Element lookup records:
================================

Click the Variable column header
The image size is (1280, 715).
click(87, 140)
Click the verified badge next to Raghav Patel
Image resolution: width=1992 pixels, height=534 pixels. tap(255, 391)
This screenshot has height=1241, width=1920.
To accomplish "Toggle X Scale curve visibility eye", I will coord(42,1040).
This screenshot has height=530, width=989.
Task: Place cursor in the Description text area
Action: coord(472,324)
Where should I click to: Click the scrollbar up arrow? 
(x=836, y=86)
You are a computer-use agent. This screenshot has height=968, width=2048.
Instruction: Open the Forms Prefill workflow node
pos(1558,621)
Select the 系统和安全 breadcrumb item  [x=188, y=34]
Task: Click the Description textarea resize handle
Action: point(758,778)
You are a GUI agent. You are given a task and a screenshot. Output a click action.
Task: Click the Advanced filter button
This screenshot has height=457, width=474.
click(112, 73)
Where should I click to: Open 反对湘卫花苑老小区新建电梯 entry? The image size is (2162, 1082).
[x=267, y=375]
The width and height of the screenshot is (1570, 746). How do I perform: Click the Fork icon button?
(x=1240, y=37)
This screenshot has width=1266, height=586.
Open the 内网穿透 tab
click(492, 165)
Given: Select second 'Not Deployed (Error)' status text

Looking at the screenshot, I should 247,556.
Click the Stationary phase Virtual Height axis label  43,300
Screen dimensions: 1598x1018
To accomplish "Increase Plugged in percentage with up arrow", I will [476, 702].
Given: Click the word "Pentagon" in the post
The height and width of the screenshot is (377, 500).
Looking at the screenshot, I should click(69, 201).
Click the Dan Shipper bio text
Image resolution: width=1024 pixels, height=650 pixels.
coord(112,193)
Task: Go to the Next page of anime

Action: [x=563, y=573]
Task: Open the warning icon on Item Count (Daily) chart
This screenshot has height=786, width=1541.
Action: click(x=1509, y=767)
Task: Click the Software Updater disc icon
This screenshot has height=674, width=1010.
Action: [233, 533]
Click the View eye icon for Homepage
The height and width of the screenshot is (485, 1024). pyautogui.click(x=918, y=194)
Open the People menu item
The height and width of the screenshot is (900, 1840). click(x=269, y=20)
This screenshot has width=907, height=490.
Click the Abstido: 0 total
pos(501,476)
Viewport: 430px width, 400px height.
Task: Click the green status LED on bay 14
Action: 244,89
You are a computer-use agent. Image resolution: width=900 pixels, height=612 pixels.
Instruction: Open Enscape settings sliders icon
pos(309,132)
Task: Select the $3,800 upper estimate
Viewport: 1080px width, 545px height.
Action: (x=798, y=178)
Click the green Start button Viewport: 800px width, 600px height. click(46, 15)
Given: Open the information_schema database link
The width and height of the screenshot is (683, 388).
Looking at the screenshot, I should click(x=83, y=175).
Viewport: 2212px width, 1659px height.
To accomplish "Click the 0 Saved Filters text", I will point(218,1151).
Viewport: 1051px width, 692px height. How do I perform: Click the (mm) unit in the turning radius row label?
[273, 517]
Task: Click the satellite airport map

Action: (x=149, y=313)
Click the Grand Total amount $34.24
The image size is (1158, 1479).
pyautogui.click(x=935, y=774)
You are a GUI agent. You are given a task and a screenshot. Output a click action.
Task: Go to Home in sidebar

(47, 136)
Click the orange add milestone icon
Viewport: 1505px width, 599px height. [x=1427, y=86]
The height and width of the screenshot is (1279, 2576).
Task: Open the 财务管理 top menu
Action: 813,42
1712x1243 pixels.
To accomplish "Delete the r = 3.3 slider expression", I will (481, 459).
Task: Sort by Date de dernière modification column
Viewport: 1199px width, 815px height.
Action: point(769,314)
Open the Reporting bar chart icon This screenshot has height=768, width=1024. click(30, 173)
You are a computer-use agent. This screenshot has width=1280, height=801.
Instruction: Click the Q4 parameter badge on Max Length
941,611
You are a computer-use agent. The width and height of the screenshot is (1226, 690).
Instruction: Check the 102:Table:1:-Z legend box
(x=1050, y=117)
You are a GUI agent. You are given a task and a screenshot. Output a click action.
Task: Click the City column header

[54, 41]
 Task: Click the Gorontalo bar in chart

================================

YOUR GOAL
Rewrite the lines of the data from the one containing "has height=968, width=2048." through the one containing "pos(1558,621)", both included, as a numbered list that omits blank lines.

FULL ANSWER
1. You are a computer-use agent. This screenshot has height=968, width=2048.
2. Instruction: Open the Forms Prefill workflow node
3. pos(1558,621)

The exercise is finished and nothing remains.